• **Stated goal**: Please continue the passage below about the breath and Yoga practice, starting right after its last sentence.

• **Supplied passage**:
Sometimes the impact is not clarity but confusion. Sometimes one
cannot think at all.
Life isn’t easy. And it may seem like getting the wind knocked
out of you is happening all the time. And our reaction is to hold
onto the breath. To pull it in tight. Not to let it blow.
One of the values of Yoga practice is to learn how to live within
the difficult spaces of the breath, specifically the exhale and
the pause afterwards. In the event that one experiences that moment
of no breath in and no breathe out, you’ve trained yourself
to not panic. There may be corrective measures to take or perhaps
one will be required to become the observer of the event rather
then the do’er.

• **Provided data**:
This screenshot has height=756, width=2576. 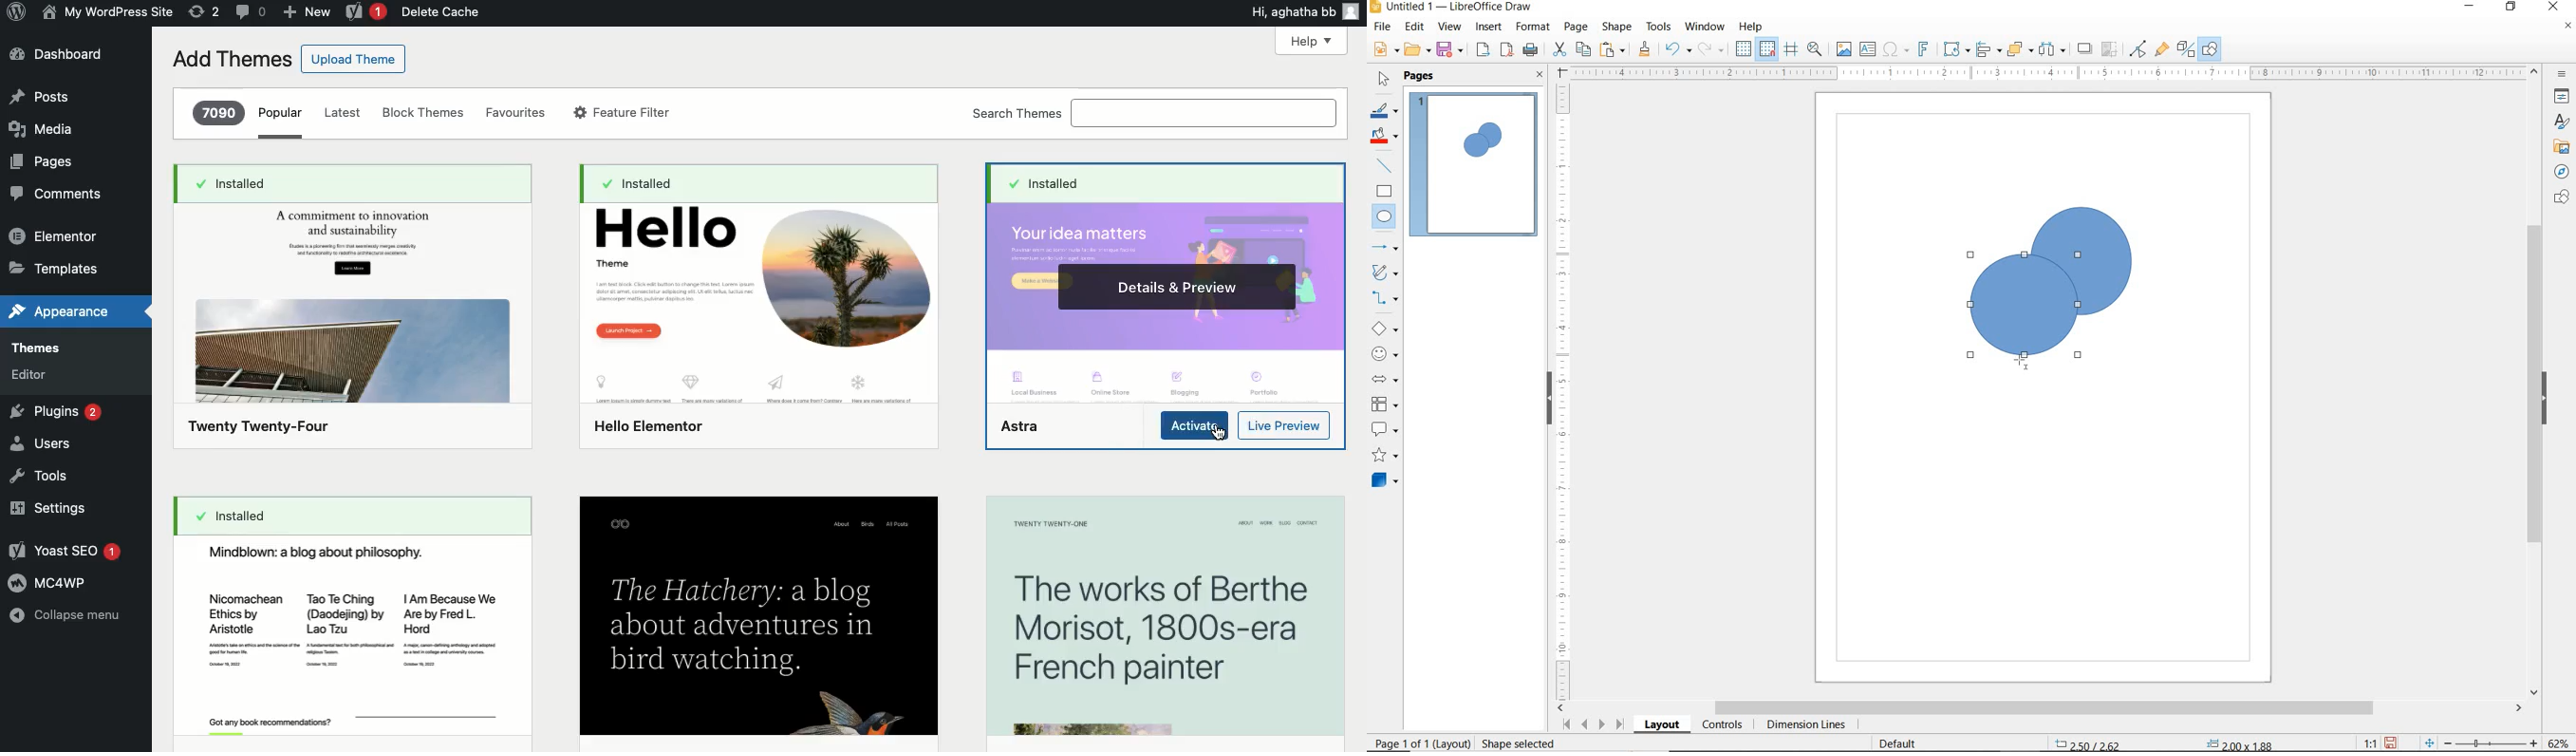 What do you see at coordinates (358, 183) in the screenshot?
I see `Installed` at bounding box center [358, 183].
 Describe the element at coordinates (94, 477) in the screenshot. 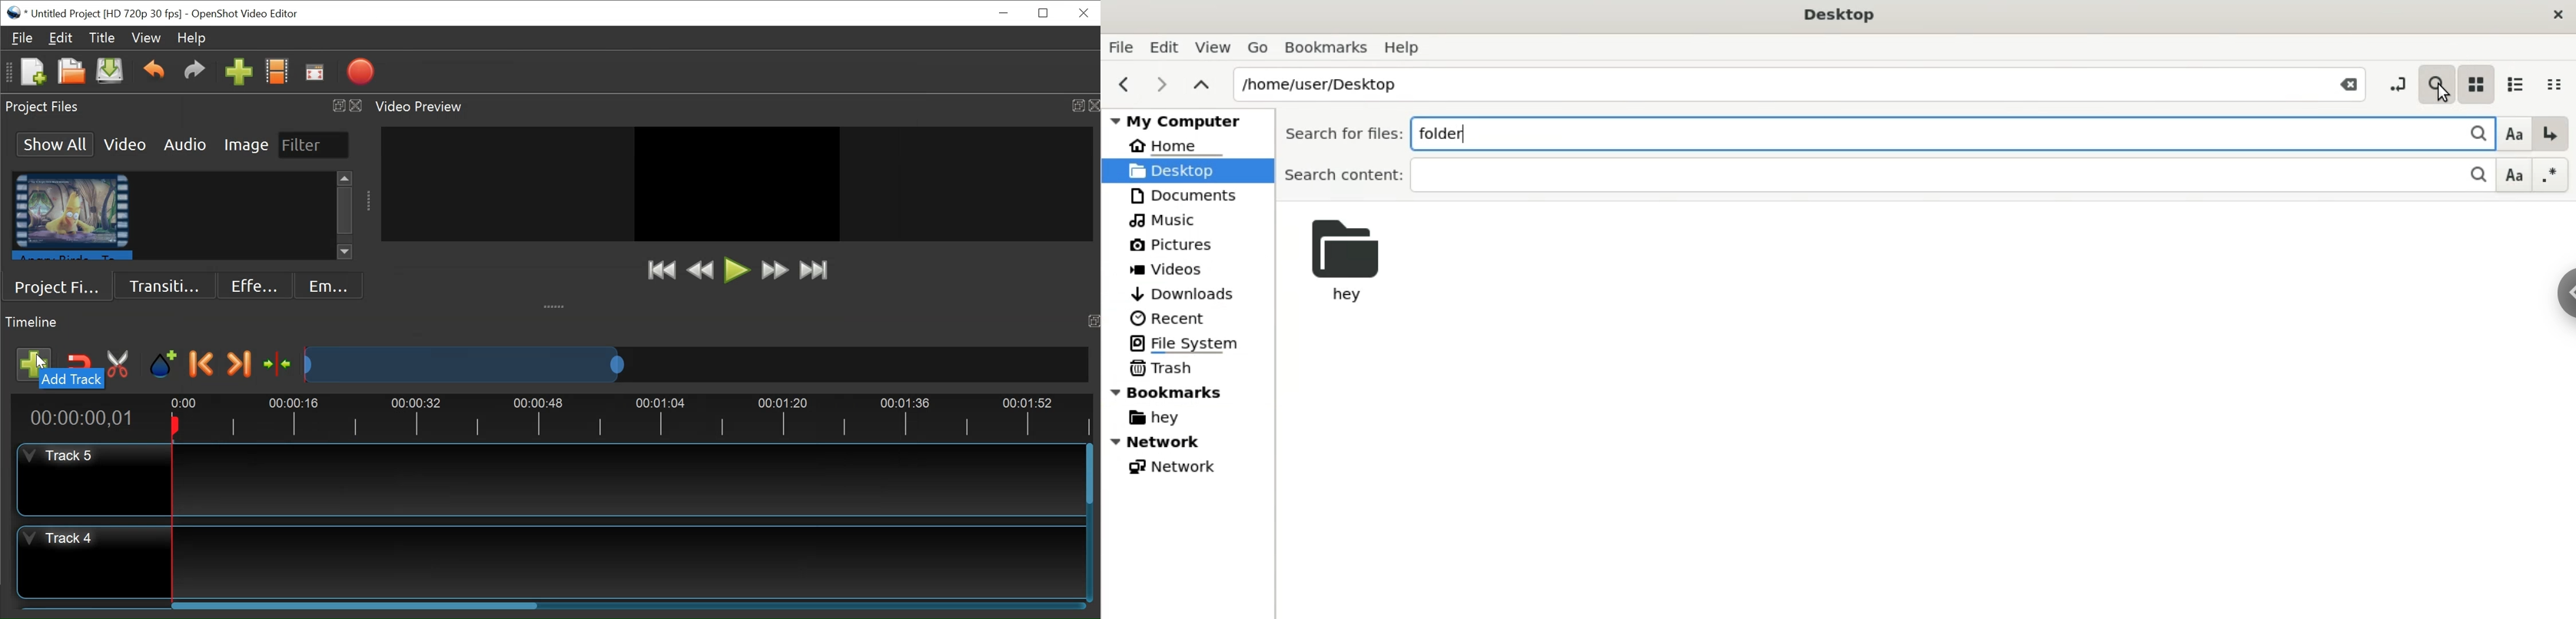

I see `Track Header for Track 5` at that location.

...

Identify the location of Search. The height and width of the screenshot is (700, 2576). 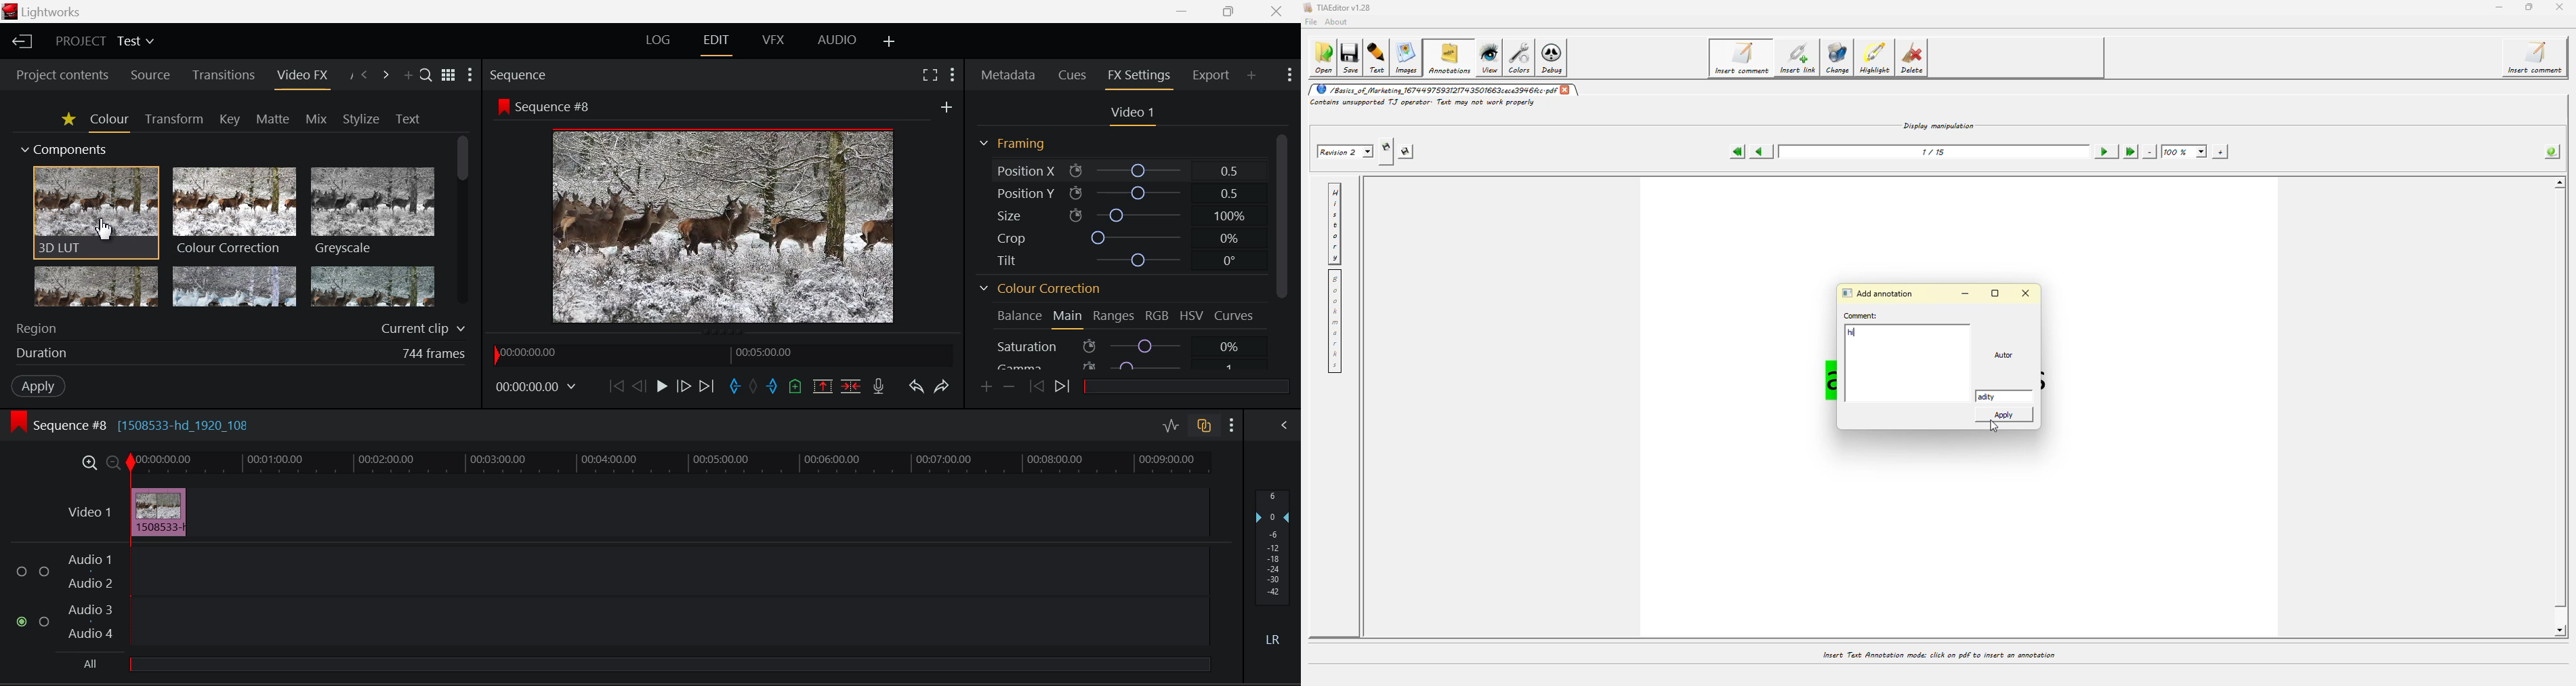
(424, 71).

...

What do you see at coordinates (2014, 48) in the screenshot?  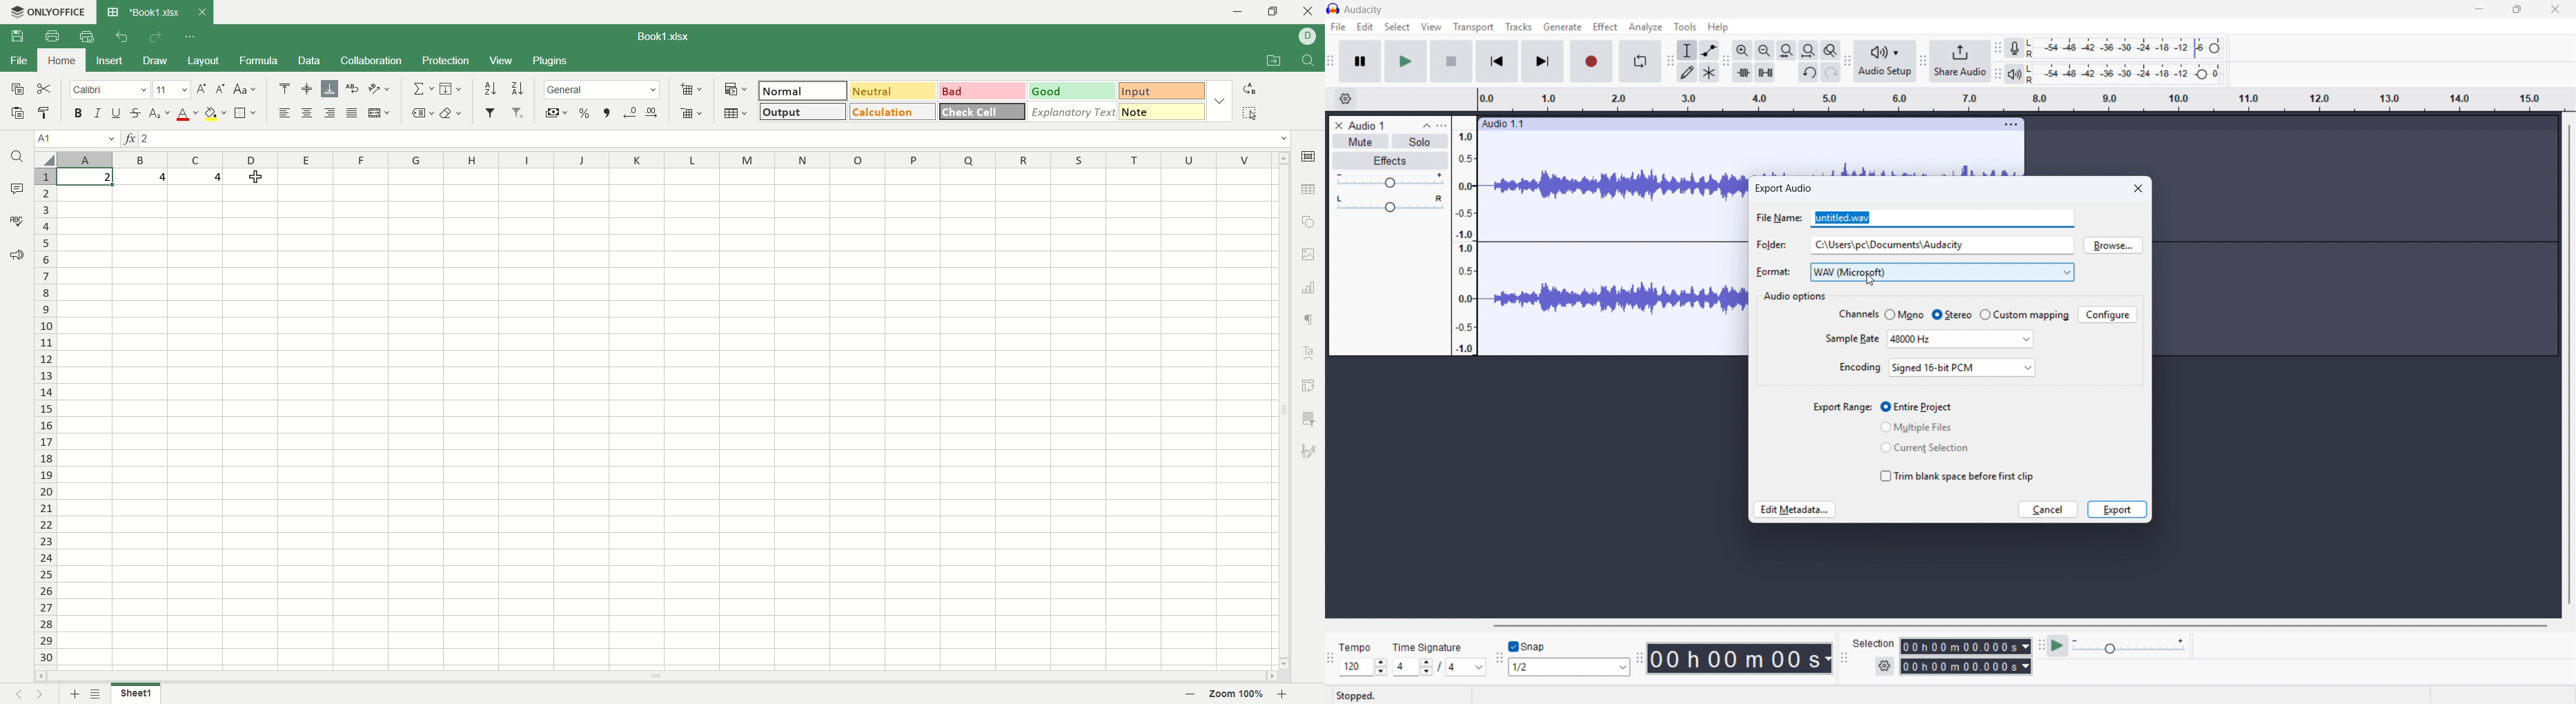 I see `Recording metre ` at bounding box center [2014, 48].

• **Response to the task**:
Prue Kestner teaches that yoga happens in the pause that exists
between the exhale and the inhale. I often say to my students that
I am not concerned with them taking a breath in. I am concerned
with their taking the breath out. I don’t teach them often
enough to learn to get comfortable with the pause before the next
breath in.
Your exhale, like the wind of Santa Ana’s, has a great power.
It leads into the moment of pause. Will there be transformation?
Is it another breath toward death? Are you consciously embracing
change and transformation. Are you taking ownership of choice to
go forward into what is known and unknown. Do you trust the universe
to give you the next breath? Can your rest in the pause?